Angiostrongylosis is regularly associated with a coagulopathy, suspected to be due to disseminated intravascular coagulation. Thromboelastography is the best method of identifying this hypocoagulation and neither platelet count nor standard coagulation times correlate well with the risk of haemorrhage in these patients (Adamantos et al, 2015; Gallagher et al, 2012).
Intracranial haemorrhage cannot be excluded in this patient as a cause of seizures, although neurological abnormalities were not present on examination. Brain MRI would allow further investigation of the possibility of intracranial haemorrhage, but was not performed in this case, given the lack of impact this would have on case management.
A third consideration for the mechanism of this dog’s collapse episodes is hyperviscosity syndrome (HVS). HVS is the constellation of clinical abnormalities that develop when blood becomes viscous/resistant to flow. Clinical manifestations are a result of decreased blood flow to tissues and sludging of blood in vascular beds and signs include seizures, retinal detachment, haemorrhage (epistaxis, spontaneous gingival haemorrhage due to a reduction in platelet function), development of renal disease or, rarely, congestive heart failure.
HVS can occur in hyperglobulinaemia, elevated cell counts (erthrocytosis or leukaemia), or where cells present have reduced deformability, such as sickle cell disease in humans. In veterinary medicine, HVS is most commonly seen with hyperglobulinaemia and erythrocytosis.
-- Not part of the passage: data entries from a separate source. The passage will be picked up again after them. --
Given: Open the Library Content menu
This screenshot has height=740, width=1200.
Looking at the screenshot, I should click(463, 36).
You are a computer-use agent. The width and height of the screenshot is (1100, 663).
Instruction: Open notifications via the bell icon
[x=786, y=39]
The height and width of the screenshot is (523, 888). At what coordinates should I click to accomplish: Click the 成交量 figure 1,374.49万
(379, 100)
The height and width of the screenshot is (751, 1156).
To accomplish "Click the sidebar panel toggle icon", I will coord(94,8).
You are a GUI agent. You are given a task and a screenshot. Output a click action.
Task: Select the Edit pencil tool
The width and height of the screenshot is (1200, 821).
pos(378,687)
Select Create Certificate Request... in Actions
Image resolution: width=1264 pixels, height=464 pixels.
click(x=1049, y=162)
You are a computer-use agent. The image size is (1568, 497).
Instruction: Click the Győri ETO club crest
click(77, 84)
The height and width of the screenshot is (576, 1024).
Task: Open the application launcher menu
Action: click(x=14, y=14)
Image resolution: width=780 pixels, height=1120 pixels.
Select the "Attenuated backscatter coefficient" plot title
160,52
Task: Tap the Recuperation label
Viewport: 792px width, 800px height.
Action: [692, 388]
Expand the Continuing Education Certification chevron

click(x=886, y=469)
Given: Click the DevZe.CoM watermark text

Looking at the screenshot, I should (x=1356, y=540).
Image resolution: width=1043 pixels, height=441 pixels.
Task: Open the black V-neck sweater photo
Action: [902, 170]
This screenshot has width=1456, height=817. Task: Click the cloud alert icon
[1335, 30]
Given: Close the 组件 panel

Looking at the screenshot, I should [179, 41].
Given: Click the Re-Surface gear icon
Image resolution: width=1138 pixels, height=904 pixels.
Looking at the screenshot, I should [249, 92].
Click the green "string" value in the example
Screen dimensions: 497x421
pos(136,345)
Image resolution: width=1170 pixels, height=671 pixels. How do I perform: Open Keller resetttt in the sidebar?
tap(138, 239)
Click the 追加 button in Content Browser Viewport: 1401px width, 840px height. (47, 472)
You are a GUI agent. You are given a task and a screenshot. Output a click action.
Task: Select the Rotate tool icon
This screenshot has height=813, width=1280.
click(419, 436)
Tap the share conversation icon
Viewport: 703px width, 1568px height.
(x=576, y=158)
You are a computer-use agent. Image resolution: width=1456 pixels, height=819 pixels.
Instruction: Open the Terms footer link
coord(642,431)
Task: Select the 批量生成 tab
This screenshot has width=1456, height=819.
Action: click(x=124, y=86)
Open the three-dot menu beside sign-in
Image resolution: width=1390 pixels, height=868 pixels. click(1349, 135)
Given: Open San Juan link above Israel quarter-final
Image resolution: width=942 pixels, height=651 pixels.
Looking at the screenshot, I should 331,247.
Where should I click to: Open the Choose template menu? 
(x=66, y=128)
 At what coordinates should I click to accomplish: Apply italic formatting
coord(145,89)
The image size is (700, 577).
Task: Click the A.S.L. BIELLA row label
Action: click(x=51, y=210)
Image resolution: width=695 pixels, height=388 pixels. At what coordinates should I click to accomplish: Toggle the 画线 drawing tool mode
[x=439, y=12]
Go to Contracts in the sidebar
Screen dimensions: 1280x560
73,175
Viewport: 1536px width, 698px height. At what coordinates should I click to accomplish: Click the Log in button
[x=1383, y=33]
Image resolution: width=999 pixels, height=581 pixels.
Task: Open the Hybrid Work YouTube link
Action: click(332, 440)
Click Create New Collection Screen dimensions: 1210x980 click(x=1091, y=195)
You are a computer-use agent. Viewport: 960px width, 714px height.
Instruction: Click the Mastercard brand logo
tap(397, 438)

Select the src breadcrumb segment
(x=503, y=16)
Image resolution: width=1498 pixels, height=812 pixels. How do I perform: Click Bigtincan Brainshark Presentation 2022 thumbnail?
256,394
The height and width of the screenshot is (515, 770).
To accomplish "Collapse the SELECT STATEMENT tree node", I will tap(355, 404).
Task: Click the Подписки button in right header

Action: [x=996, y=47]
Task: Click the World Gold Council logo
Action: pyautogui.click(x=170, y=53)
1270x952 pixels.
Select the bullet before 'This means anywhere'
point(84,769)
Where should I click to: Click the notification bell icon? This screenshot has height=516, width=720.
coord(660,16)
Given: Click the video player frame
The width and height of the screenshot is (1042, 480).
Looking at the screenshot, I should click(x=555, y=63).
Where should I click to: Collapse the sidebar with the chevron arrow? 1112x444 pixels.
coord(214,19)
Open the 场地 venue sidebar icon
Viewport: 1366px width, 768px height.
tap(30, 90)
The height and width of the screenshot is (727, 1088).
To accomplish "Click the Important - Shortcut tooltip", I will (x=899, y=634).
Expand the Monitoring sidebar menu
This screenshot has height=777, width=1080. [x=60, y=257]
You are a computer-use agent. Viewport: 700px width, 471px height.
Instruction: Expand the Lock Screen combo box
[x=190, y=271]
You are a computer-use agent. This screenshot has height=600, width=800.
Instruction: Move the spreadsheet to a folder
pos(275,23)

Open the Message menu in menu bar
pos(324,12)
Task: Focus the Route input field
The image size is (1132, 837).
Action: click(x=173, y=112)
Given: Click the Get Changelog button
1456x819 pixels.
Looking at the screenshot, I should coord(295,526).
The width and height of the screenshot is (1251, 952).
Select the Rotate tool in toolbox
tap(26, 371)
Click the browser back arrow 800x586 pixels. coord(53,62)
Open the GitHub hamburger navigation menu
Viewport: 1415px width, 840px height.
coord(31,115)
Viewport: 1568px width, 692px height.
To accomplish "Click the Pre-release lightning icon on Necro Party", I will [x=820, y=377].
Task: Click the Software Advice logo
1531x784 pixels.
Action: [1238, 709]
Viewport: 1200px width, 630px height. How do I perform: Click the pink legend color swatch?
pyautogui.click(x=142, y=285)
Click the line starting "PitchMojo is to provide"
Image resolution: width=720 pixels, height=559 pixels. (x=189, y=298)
Plasma/serum viscosity can be specifically measured using viscometers, but this is
rarely performed in veterinary medicine. The impact on the plasma/serum viscosity in hyperglobulinaemia is, in part, determined by the type of globulin involved, as they have different molecular weights and structure; therefore, the precise globulin concentration at which HVS develops is case dependent. Individual patients tend to have quite consistent “symptomatic thresholds”, where globulin concentrations beyond a certain point will reliably be associated with HVS.
HVS in dogs is most commonly associated with multiple myeloma, but has been rarely reported secondary to both Ehrlichia (Hoskins et al, 1983) and leishmaniasis (Proverbio et al, 2016).
Although hyperglobulinaemia is common in Angiostrongylus vasorum infection, hyperglobulinaemia as marked, as was seen in this case, is rarely reported, and HVS is a potential aetiology of this dog’s collapse episodes.
The ideal therapy for emergency treatment of HVS due to hyperglobulinaemia is plasmapheresis. This reduces plasma viscosity promptly, preventing further damage to the retinas and brain, while therapy is instituted to address the underlying cause of the hyperglobulinaemia. Unfortunately, plasmapheresis has very limited availability for use in dogs in the UK at this time.
Further investigations showed no evidence of concurrent infections, or other explanations for this dog’s clinical presentation. Treatment with topical imidacloprid/moxidectin led to resolution of clinical signs and clinicopathological abnormalities. The dog remains on long-term Angiostrongylus prophylaxis and has had no further collapse episodes (Table 4; Figure 3).